• [What is being asked]
Could you copy every record below exactly, leaving out the pictures?

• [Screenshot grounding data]
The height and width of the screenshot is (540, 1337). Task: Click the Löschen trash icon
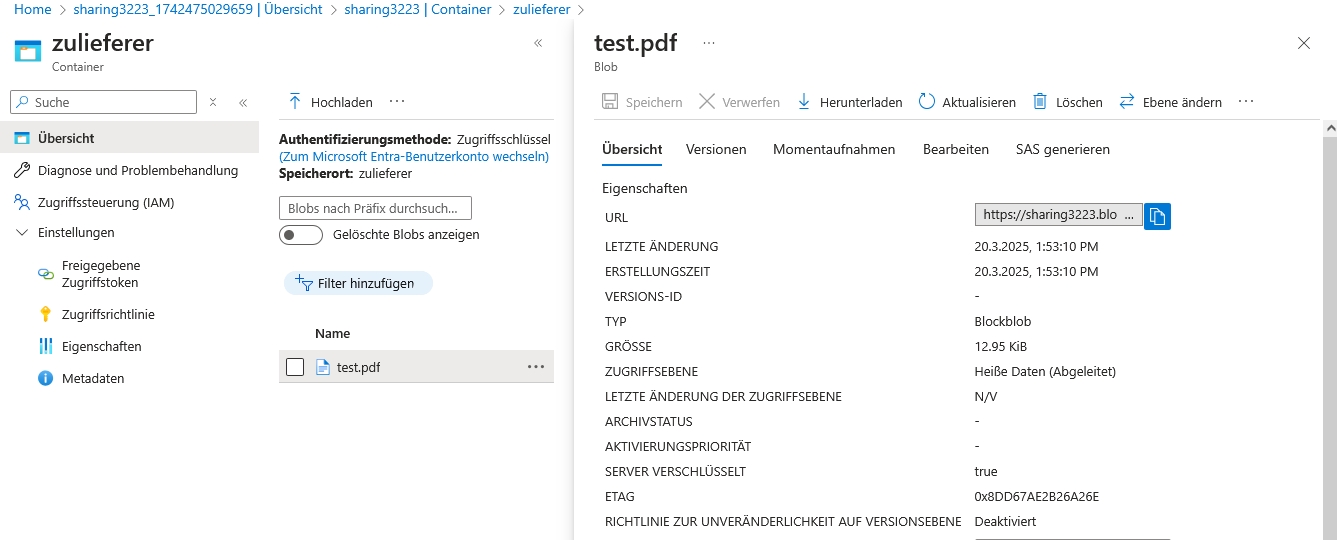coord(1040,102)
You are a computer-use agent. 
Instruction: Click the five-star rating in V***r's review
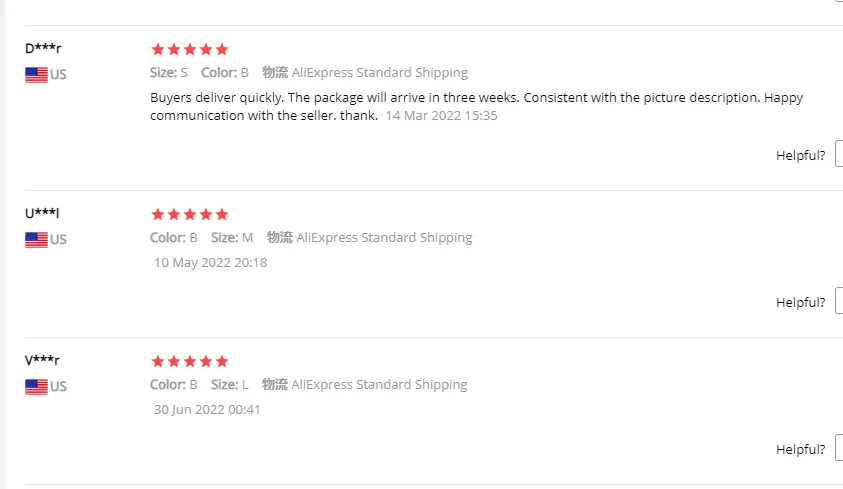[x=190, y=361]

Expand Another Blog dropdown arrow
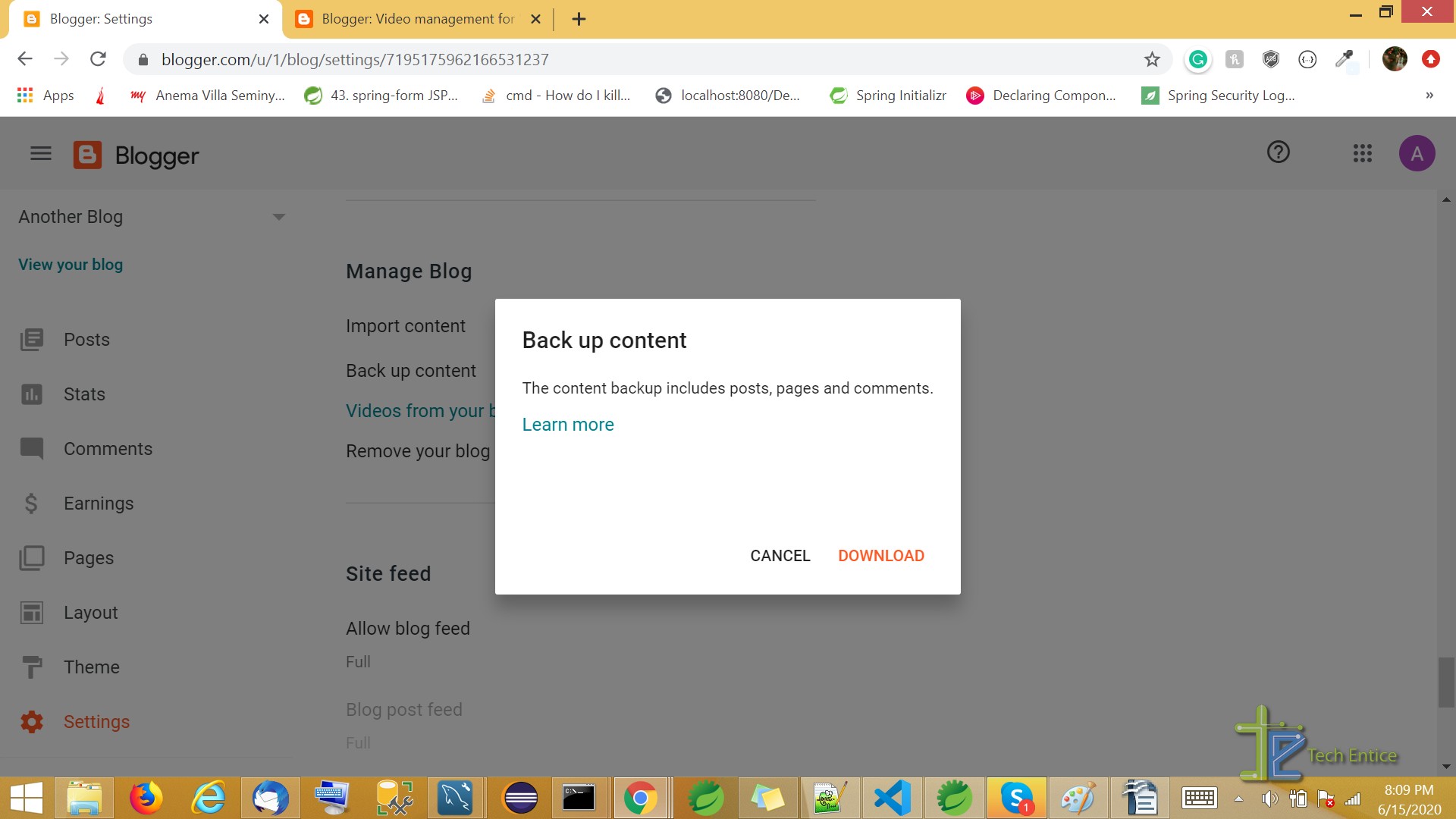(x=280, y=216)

• [Your response]
The height and width of the screenshot is (540, 1337). Task: Click the Löschen trash icon
coord(1040,102)
You are a computer-use agent. 
Instruction: Click the five-star rating in V***r's review
[x=190, y=361]

Expand Another Blog dropdown arrow
(x=280, y=216)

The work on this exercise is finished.